- Entries supplied

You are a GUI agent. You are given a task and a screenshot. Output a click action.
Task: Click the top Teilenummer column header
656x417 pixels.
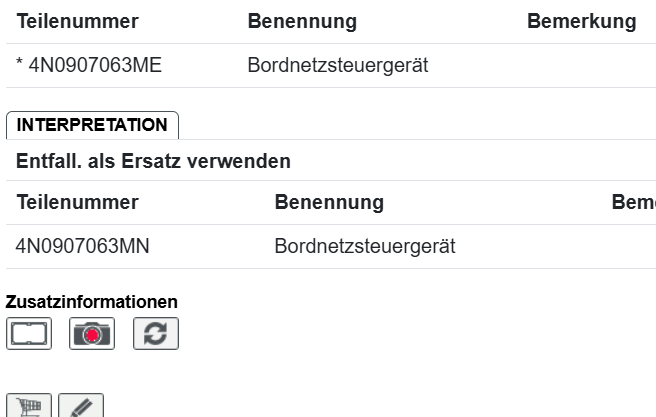(x=77, y=22)
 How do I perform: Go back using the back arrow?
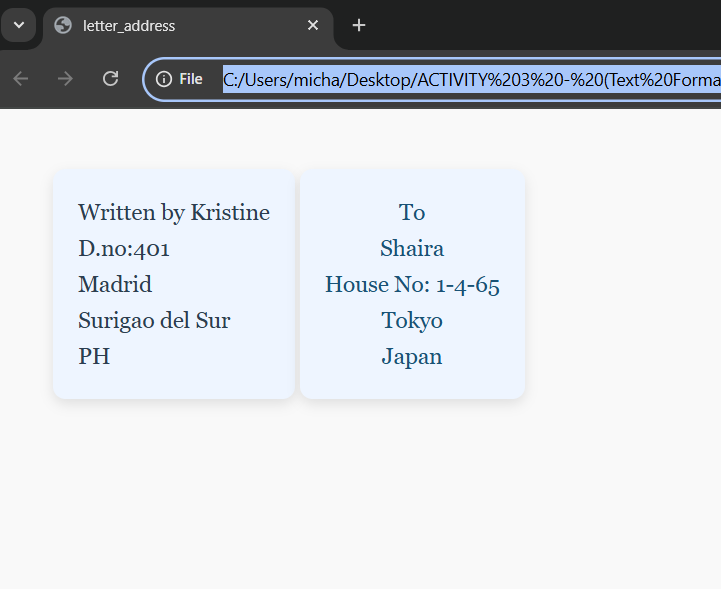click(21, 79)
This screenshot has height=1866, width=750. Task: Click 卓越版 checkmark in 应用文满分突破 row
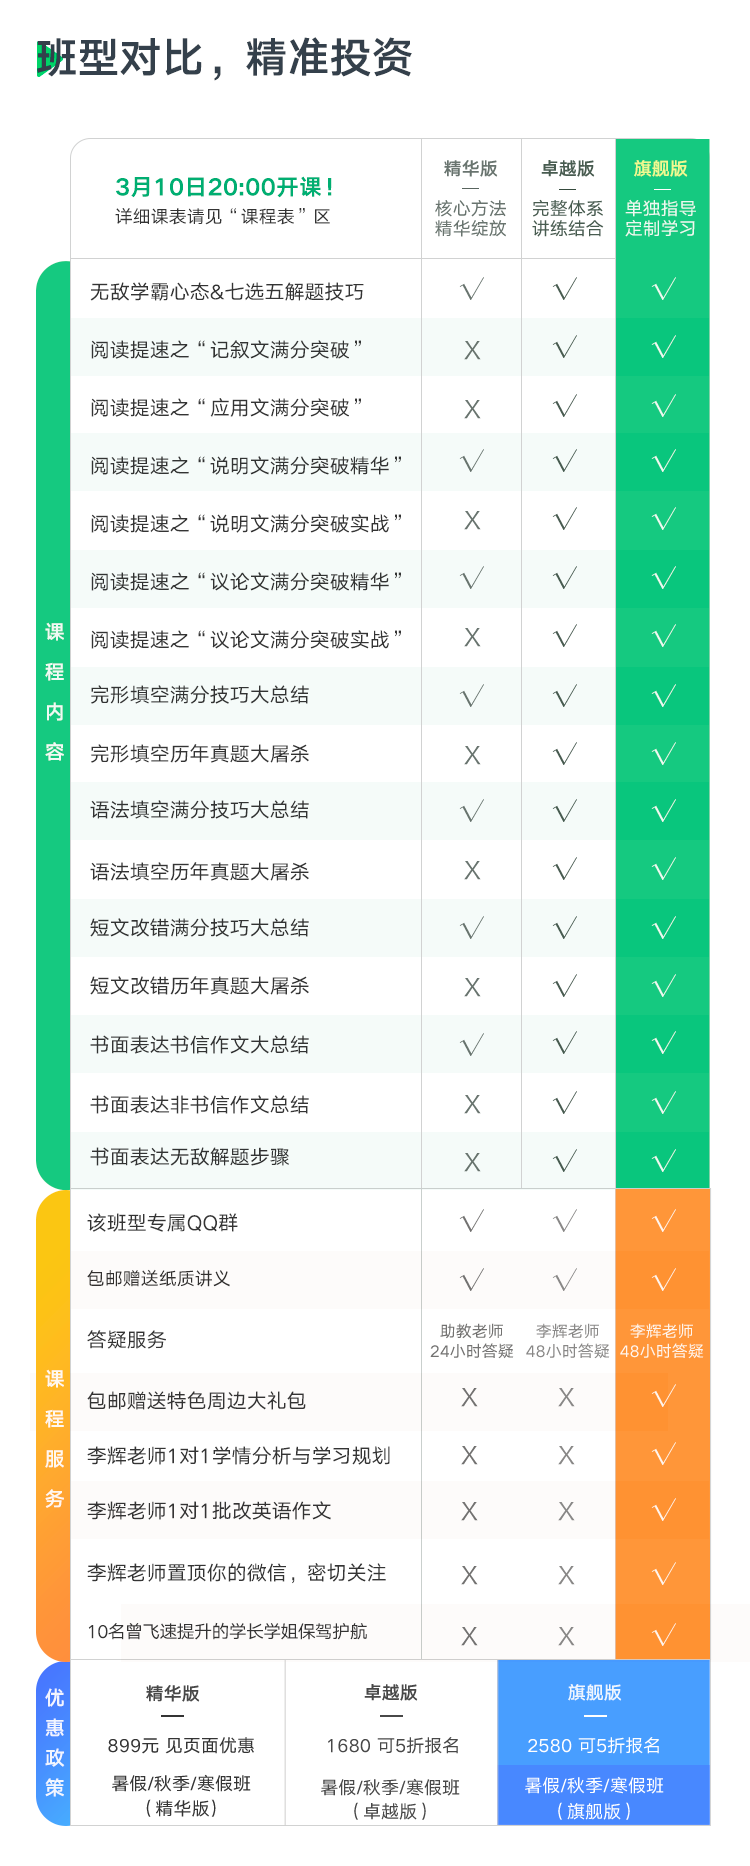(x=566, y=406)
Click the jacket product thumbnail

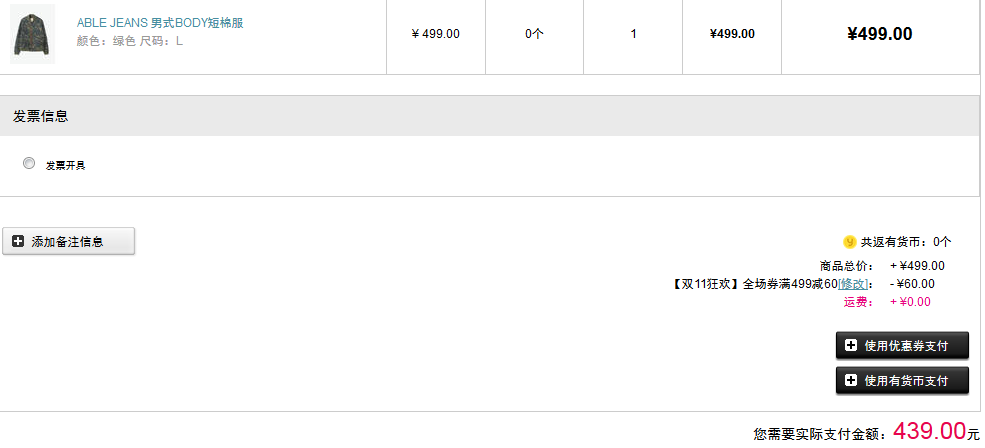(x=33, y=34)
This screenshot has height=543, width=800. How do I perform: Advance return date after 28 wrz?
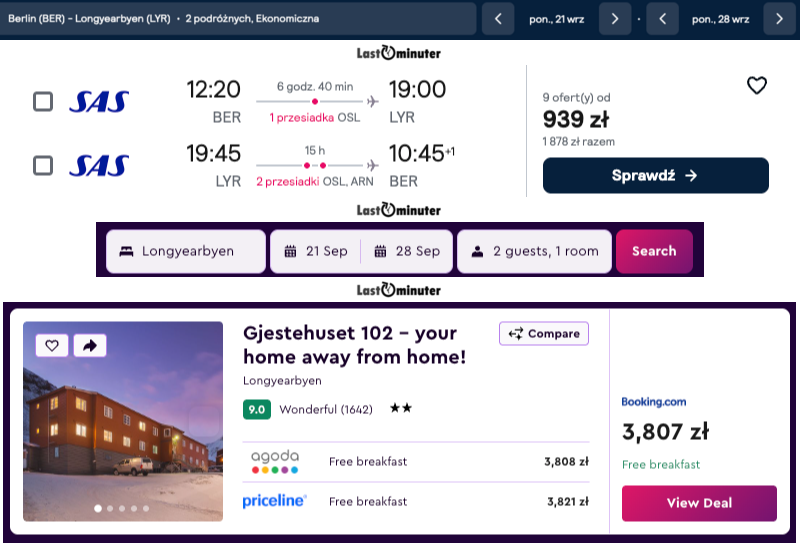779,19
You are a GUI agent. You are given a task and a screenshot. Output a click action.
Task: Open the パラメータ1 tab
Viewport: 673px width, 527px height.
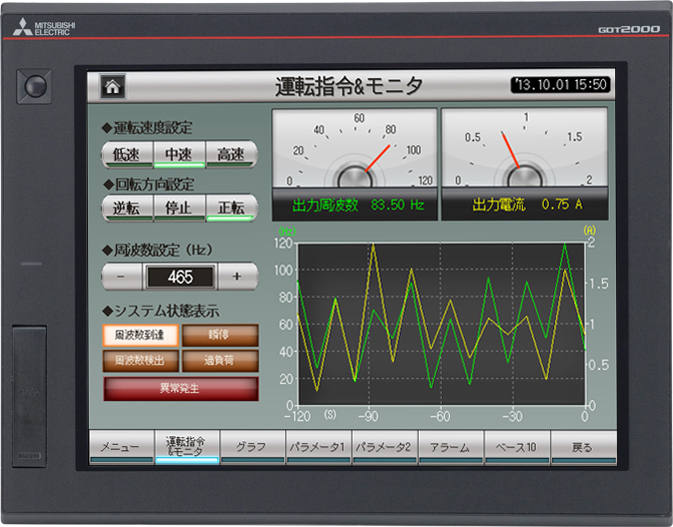coord(316,447)
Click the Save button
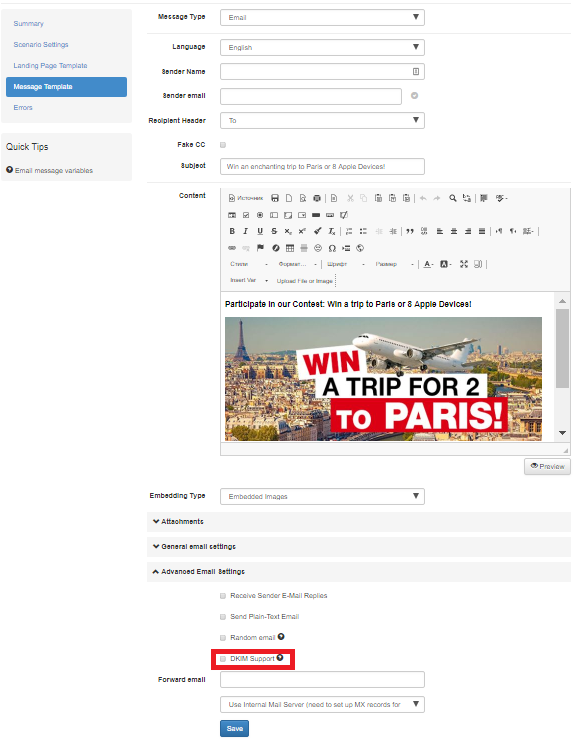 [x=234, y=728]
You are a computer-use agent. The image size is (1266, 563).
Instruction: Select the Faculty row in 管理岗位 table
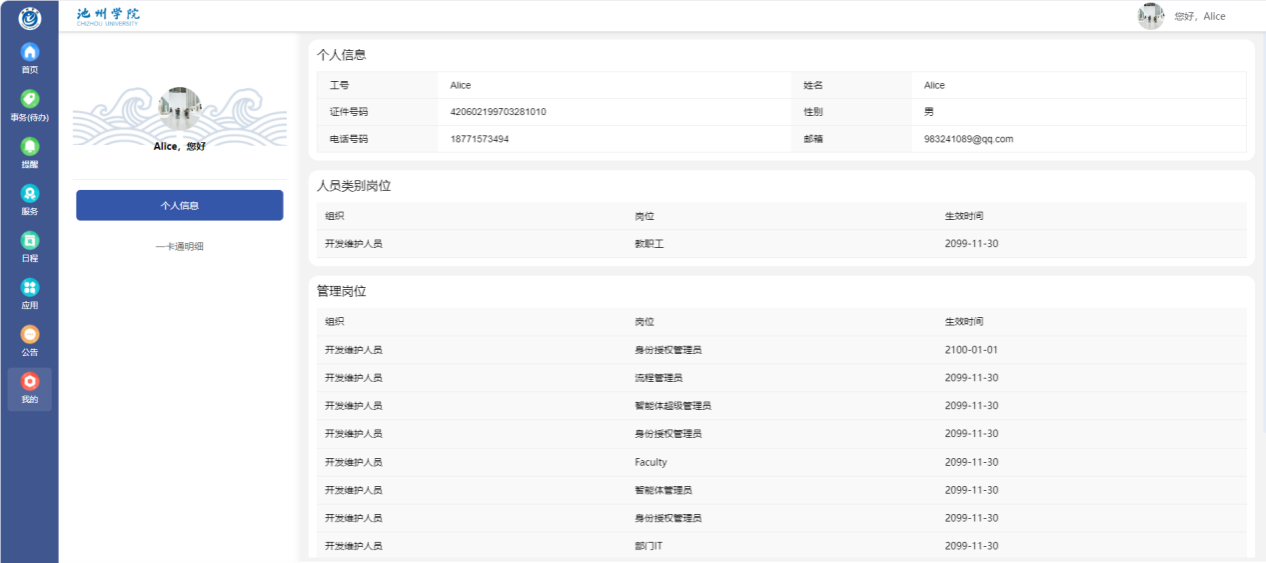[650, 462]
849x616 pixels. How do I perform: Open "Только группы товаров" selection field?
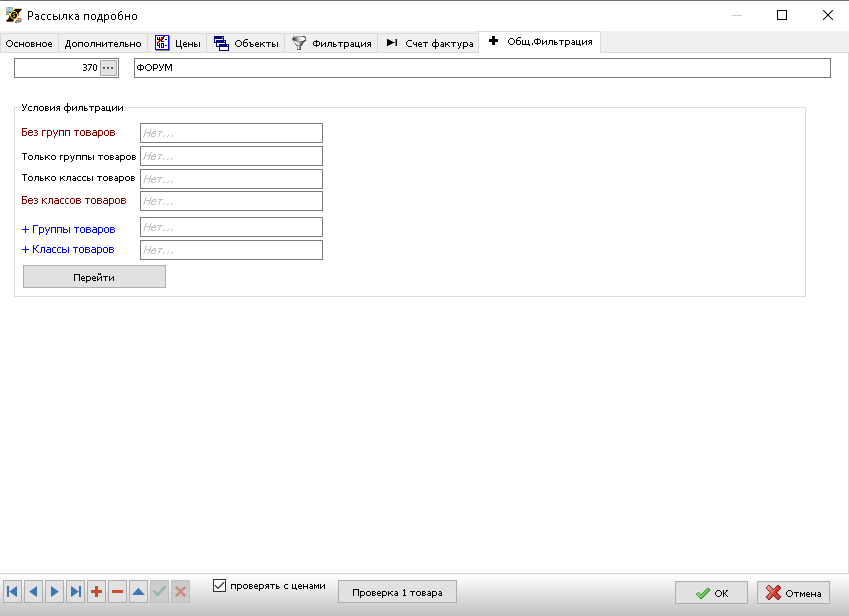coord(231,156)
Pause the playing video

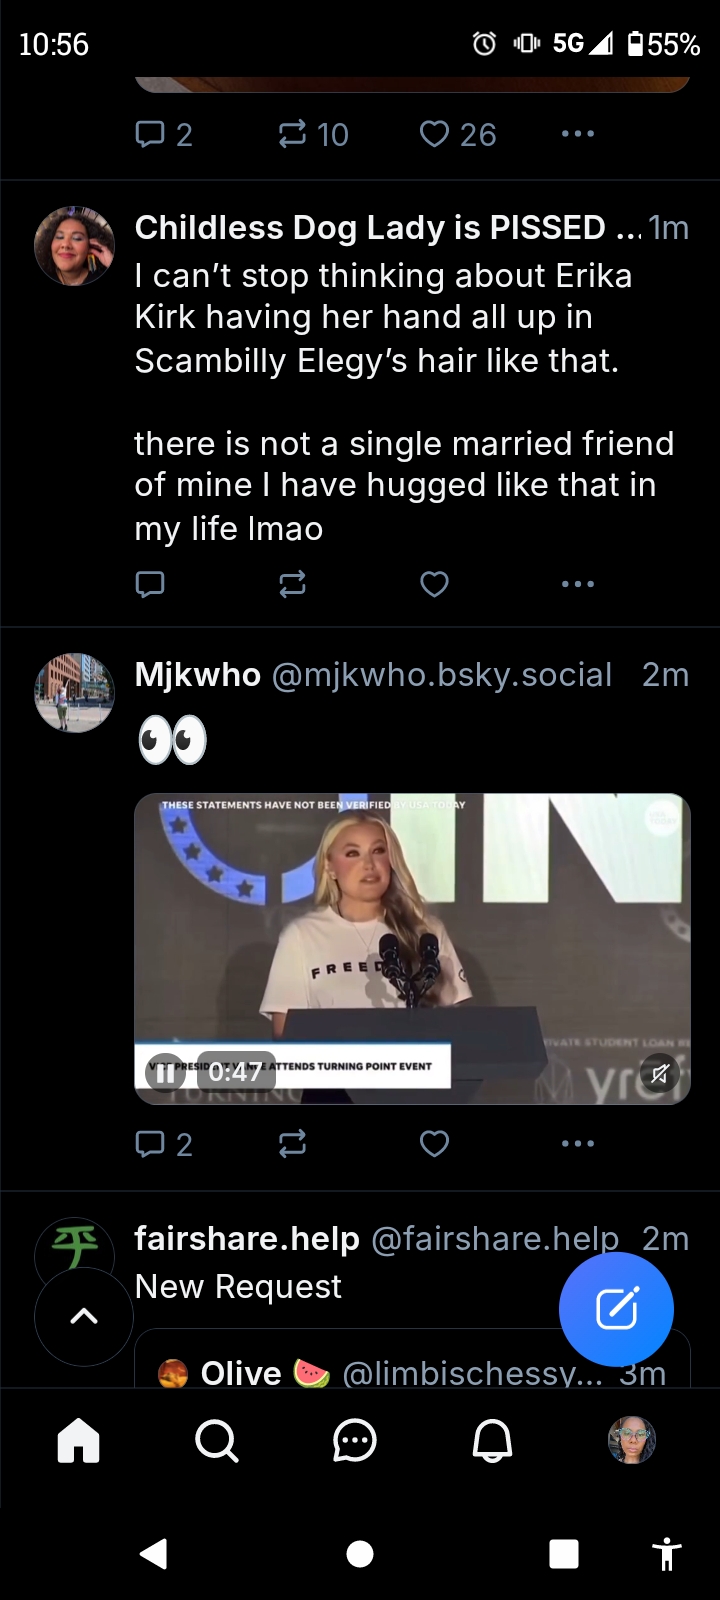click(x=166, y=1073)
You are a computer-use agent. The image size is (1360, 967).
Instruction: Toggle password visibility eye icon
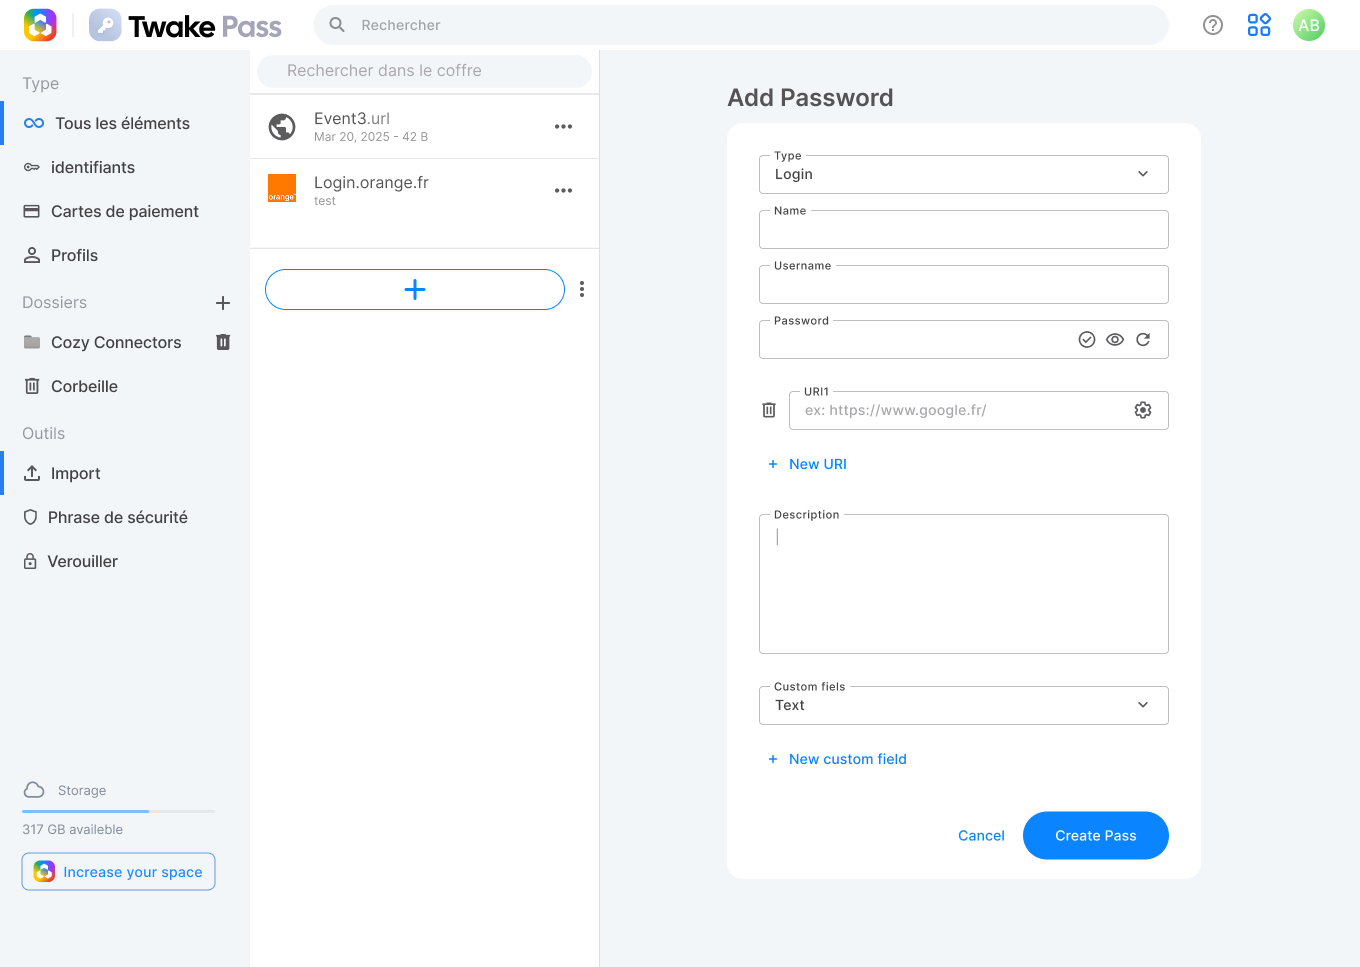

- The problem
Reproduce every line of the rows above, including each request, and add 7 to every coordinate value in the answers. Leave the pictures out of your output.

- Result
You are a GUI agent. You are given a task and a screenshot. Output a click action.
Task: Click the top Teilenummer column header
656x417 pixels.
(x=84, y=29)
 How do I perform: Go back using the back arrow?
click(28, 86)
This screenshot has height=1866, width=750. Task: Click 卓越版 checkmark in 应用文满分突破 row
(x=573, y=413)
Click the jacket product thumbnail

(x=40, y=41)
This screenshot has height=543, width=800. How do I perform: Advance return date after 28 wrz?
786,26
You are a GUI agent. You are given a task and a screenshot. Output a click action.
Task: Open the パラメータ1 tab
Viewport: 673px width, 527px height.
coord(323,454)
Click the Save button
 [x=241, y=735]
You are a computer-use agent. The image size is (1266, 563).
Instruction: Select the Faculty row in 管理岗位 table
[657, 469]
849x616 pixels. How do I perform: Open "Только группы товаров" selection field?
coord(238,163)
Pause the playing video

click(x=173, y=1080)
You are a computer-use agent. The image size is (1360, 967).
Instruction: Toggle password visibility eye icon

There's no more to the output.